| To be done |
Please print the material below line for line, without changing a single character.

════════════════

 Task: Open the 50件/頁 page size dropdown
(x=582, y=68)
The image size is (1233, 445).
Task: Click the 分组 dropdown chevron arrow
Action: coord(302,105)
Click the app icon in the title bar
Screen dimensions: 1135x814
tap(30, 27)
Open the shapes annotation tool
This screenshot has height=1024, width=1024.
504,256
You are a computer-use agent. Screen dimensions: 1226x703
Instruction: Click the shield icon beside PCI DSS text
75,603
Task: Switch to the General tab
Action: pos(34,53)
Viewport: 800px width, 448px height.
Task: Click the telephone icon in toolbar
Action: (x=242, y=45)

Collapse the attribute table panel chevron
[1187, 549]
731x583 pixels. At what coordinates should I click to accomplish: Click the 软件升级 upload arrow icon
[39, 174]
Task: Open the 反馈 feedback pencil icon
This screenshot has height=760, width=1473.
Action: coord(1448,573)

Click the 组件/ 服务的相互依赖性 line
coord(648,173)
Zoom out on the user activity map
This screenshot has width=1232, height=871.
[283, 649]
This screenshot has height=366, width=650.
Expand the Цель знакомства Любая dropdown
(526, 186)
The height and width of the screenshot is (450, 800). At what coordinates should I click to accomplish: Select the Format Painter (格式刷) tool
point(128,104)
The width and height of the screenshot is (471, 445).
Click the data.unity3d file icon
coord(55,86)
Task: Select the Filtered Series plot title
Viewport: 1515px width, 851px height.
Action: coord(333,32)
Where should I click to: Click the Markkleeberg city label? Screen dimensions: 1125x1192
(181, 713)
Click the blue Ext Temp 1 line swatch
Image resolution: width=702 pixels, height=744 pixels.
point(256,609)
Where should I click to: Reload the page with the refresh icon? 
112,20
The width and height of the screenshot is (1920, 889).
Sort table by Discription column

════════════════

| Task answer |
 Task: Open the 50件/頁 page size dropdown
(x=582, y=68)
The image size is (1233, 445).
Task: Click the 分组 dropdown chevron arrow
Action: coord(302,105)
Click the app icon in the title bar
Screen dimensions: 1135x814
tap(30, 27)
Open the shapes annotation tool
This screenshot has height=1024, width=1024.
504,256
You are a computer-use agent. Screen dimensions: 1226x703
Instruction: Click the shield icon beside PCI DSS text
75,603
Task: Switch to the General tab
Action: pos(34,53)
Viewport: 800px width, 448px height.
Task: Click the telephone icon in toolbar
Action: (x=242, y=45)

Collapse the attribute table panel chevron
[1187, 549]
731x583 pixels. At what coordinates should I click to accomplish: Click the 软件升级 upload arrow icon
[39, 174]
Task: Open the 反馈 feedback pencil icon
This screenshot has height=760, width=1473.
Action: coord(1448,573)

Click the 组件/ 服务的相互依赖性 line
coord(648,173)
Zoom out on the user activity map
This screenshot has width=1232, height=871.
[283, 649]
This screenshot has height=366, width=650.
Expand the Цель знакомства Любая dropdown
(526, 186)
The height and width of the screenshot is (450, 800). At what coordinates should I click to accomplish: Select the Format Painter (格式刷) tool
point(128,104)
The width and height of the screenshot is (471, 445).
Click the data.unity3d file icon
coord(55,86)
Task: Select the Filtered Series plot title
Viewport: 1515px width, 851px height.
Action: coord(333,32)
Where should I click to: Click the Markkleeberg city label? Screen dimensions: 1125x1192
(181, 713)
Click the blue Ext Temp 1 line swatch
Image resolution: width=702 pixels, height=744 pixels.
point(256,609)
Where should I click to: Reload the page with the refresh icon? 
112,20
The width and height of the screenshot is (1920, 889).
Sort table by Discription column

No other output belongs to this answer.